Replicor’s NAP technology is based on the premise that nucleic acid polymers which are phosphorothioated become more amphipathic, allowing them to bind with high affinity to amphipathic protein structures such as amphipathic α-helices (see Figure 1 below). The strength of this binding can be increased with longer NAP polymers by virtue of the increased number of co-operative interactions between the NAP and its target.
Figure 1. Interactions between phosphorothioated NAPs and amphipathic protein targets. Phosphorothioation involves the replacement of one non-bridging oxygen in the phosphodiester linkage with sulfur (indicated in red in the figure above).
The amphipathic protein structures which are targets for NAP interaction are very rare in normal human biology as these structures are normally found already complexed with each other inside proteins where they help stabilize the protein structure. Replicor has discovered however that amphipathic targets susceptible to NAP targeting are required for various stages of viral replication in virtually all types of enveloped viruses. NAPs effectively block the functions of these proteins, providing an effective, broad-spectrum antiviral activity.
NAPs have a very important safety advantage over all other existing oligonucleotide-based drugs such as aptamers, antisense oligonuclelotides and siRNA: their activity is not sequence dependent. Replicor has taken advantage of this flexibility to engineer NAPs with sequences which retain activity but which do not have pro-inflammatory activity or off target effects (which have caused problems with several oligonucleotide-based drugs in development), rendering them safe and well tolerated.

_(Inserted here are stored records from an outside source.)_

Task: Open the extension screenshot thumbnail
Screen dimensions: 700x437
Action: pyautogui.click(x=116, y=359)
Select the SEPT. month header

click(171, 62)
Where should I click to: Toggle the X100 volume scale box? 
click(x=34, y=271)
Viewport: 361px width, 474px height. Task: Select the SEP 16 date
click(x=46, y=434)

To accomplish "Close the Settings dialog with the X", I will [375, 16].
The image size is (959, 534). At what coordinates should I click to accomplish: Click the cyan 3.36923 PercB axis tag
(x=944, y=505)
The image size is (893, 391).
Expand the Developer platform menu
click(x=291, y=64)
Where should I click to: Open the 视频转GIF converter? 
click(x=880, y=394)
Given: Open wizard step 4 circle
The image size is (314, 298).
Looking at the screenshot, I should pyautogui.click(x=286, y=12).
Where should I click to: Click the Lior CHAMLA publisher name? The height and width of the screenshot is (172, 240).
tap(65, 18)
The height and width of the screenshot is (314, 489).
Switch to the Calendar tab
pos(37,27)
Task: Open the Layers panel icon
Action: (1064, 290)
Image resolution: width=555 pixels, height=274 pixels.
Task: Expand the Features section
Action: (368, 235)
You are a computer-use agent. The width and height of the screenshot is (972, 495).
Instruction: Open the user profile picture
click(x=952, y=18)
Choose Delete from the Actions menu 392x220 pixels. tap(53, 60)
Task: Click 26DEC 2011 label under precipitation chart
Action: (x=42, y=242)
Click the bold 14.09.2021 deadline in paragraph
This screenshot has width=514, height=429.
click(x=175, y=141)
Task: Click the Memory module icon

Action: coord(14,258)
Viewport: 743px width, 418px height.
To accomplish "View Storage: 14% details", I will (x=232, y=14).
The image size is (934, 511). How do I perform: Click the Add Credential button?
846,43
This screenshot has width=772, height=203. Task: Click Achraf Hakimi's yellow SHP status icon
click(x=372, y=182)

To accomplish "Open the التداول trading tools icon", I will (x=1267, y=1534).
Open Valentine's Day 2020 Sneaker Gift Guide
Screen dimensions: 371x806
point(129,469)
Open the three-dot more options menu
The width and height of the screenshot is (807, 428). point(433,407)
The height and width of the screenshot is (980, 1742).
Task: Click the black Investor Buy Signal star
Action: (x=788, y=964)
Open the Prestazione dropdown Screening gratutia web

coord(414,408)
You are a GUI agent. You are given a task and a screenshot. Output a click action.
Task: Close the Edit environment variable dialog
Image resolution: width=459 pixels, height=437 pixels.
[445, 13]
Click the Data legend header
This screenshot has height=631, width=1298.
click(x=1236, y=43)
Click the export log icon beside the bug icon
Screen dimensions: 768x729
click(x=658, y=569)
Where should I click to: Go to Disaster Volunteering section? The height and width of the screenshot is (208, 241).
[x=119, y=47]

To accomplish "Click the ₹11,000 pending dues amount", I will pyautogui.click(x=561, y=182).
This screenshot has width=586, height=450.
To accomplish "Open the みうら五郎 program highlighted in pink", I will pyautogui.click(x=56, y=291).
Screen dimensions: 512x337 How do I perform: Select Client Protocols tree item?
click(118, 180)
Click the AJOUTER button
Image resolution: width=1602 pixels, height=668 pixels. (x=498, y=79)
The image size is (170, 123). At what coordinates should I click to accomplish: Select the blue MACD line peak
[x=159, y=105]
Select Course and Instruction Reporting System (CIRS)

As antiviral agents, NAP treatment will not result in the development of resistant strains of virus due to the large binding interface between NAPs and the target protein, which is insensitive to substantial mutation. On the other hand, the antiviral approach of using antisense or siRNA compounds to target specific viral genes has been shown to readily elicit the development of drug resistant strains of virus (1,2); gene targeting by these compounds is lost with even one nucleotide mismatch between the antisense / siRNA and the gene sequence targeted, a frequently occurring event due to the error-prone nature of viral replication.
Note: NAPs have been referred to as “amphipathic DNA polymers” in Replicor’s earlier publications.